PESSOAS EM SITUAÇÃO DE RUA E VIOLÊNCIA: Entrelaçados em Nome da Suposta Garantia de Segurança Pública
DOI:
https://doi.org/10.21527/2176-6622.2018.49.90-116Resumo
Sobretudo a mídia policialesca e a polarização político-partidária se encarregam de elaborar e reproduzir discursos falaciosos que influenciam enormemente o senso comum e os órgãos de segurança pública, ao defenderem e incentivarem frequentemente a letalidade policial, dentre outros mecanismos arbitrários, como estratégia para combater a violência e criminalidade.
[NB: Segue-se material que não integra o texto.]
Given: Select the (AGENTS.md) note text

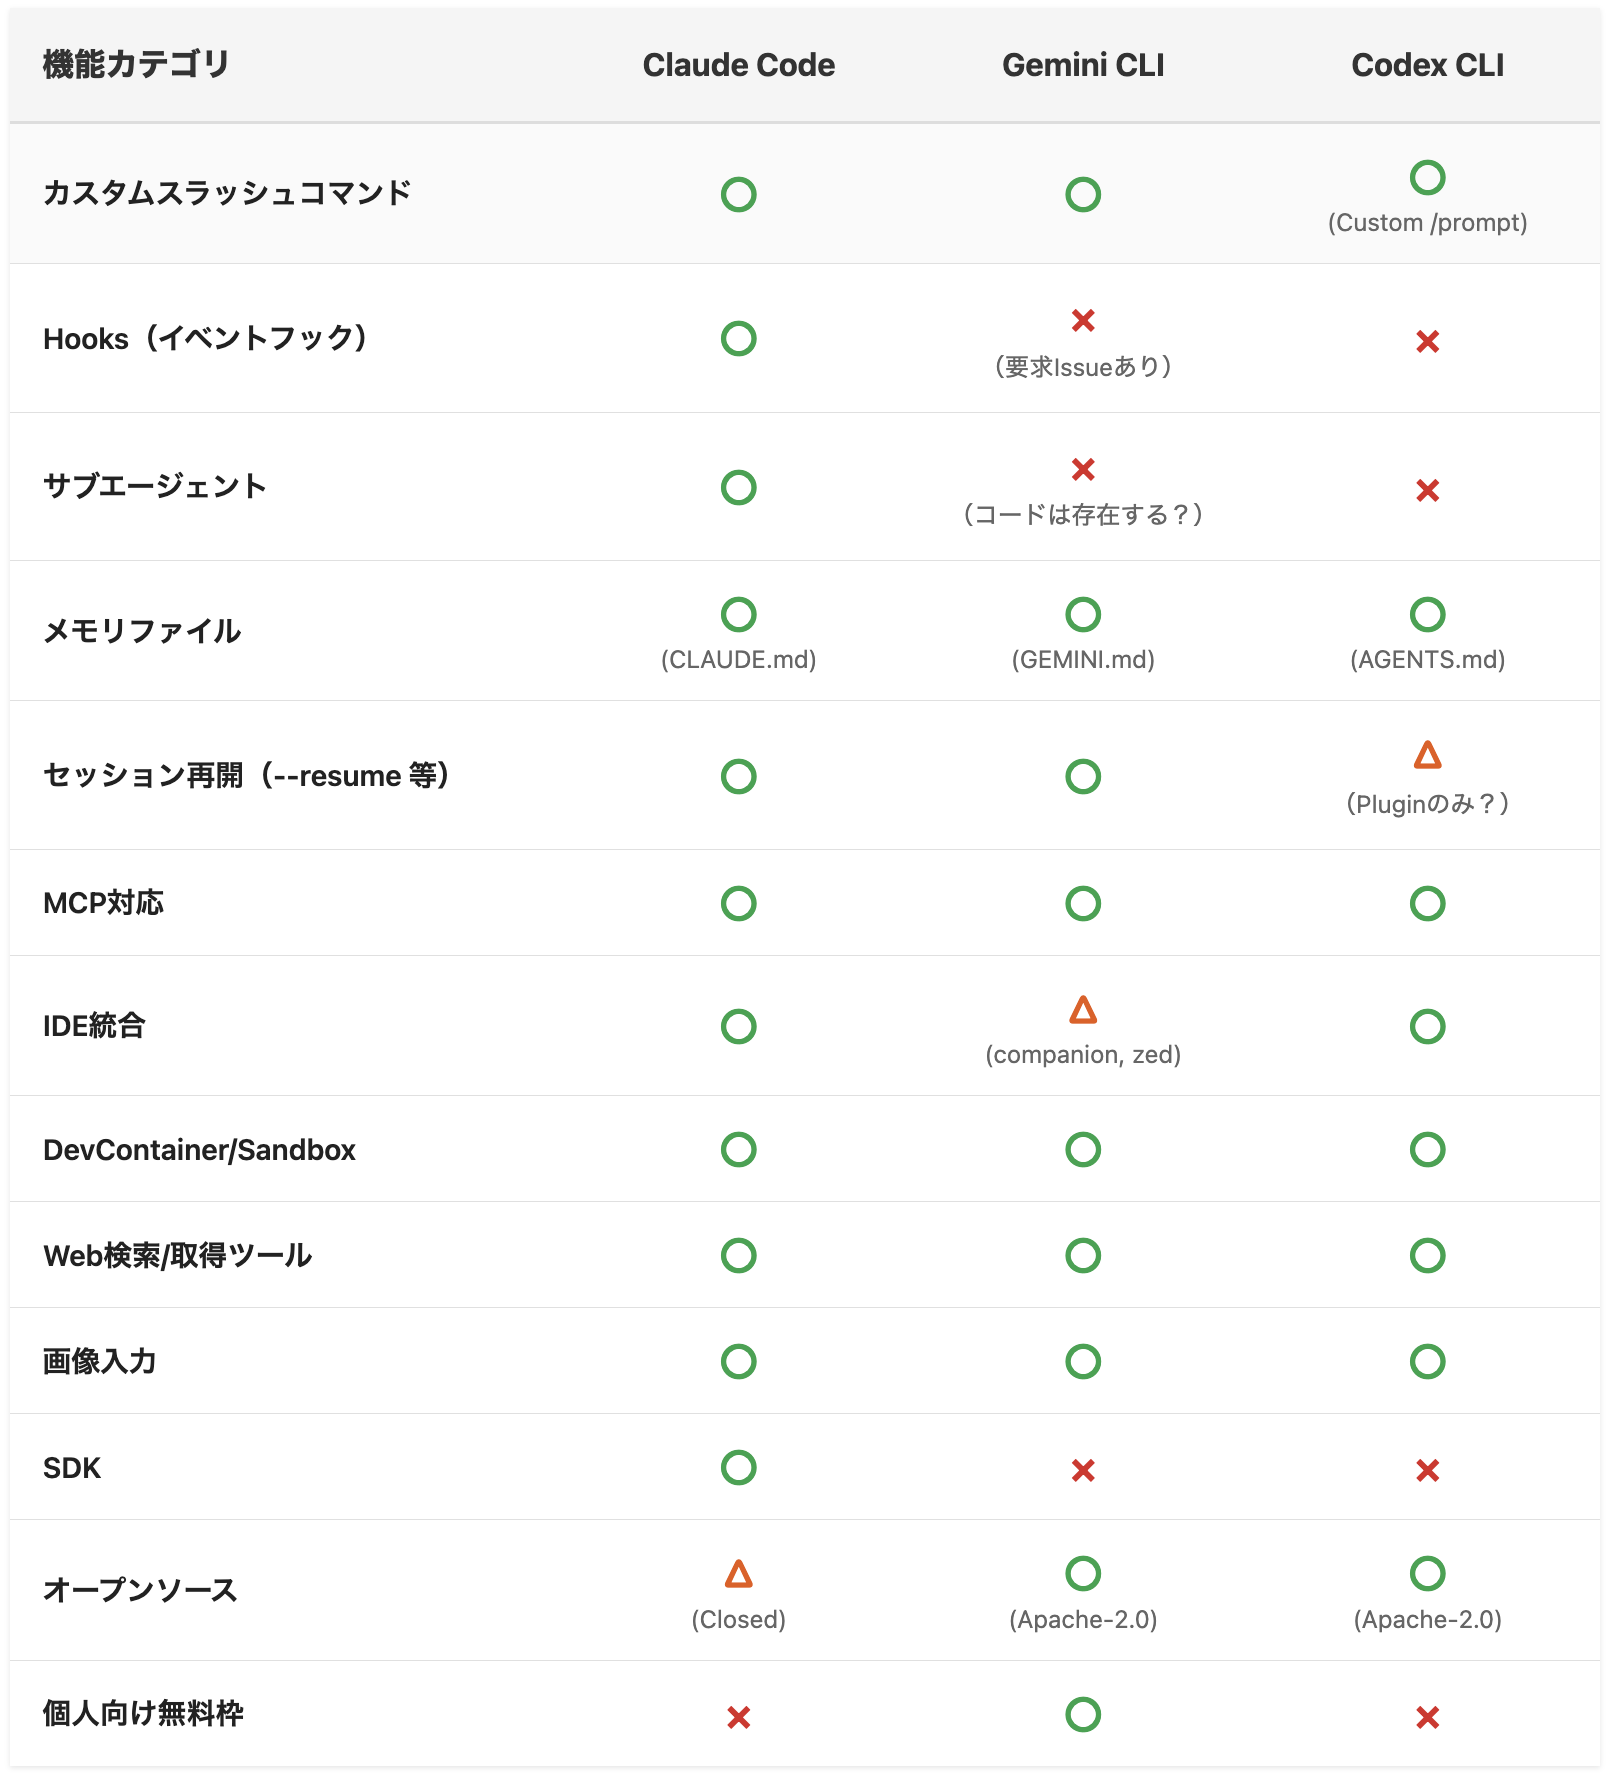Looking at the screenshot, I should point(1427,660).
Nesse contexto, as pessoas em situação de rua são alvo preferencial de um processo de higienização urbana e criminalização da pobreza levado a efeito pelos órgãos de segurança pública, fato que as invisibiliza, colocando-as em permanentes condições de vulnerabilização frente à atuação de tais órgãos. Desse modo, utilizando-se da análise bibliográfica e documental pertinente, empregando, para tanto, o método dedutivo e a pesquisa quantitativa e qualitativa enquanto perspectiva de abordagem, objetiva-se refletir a respeito do tratamento higienista e criminalizante dispensado à população em situação de rua, uma verdadeira expansão da violência nas grandes cidades brasileiras em face desse público, levada a efeito mediante o policiamento em nome da suposta garantia de segurança e da ordem públicas. O estudo conclui que as inúmeras formas repugnantes de violência contra as pessoas em situação de rua, sujeitos ditos perigosos e indesejáveis sociais, corresponde a uma manifestação ou estratégia neoliberal na área de segurança pública. O estudo finaliza, igualmente, afirmando que a atual matriz operacional e ideológica dos órgãos de segurança pública frente a esse público deita raízes na herança de autoritarismo que marca a metodologia operacional desses órgãos e que atinge diretamente pessoas e grupos sócio e economicamente menos favorecidos.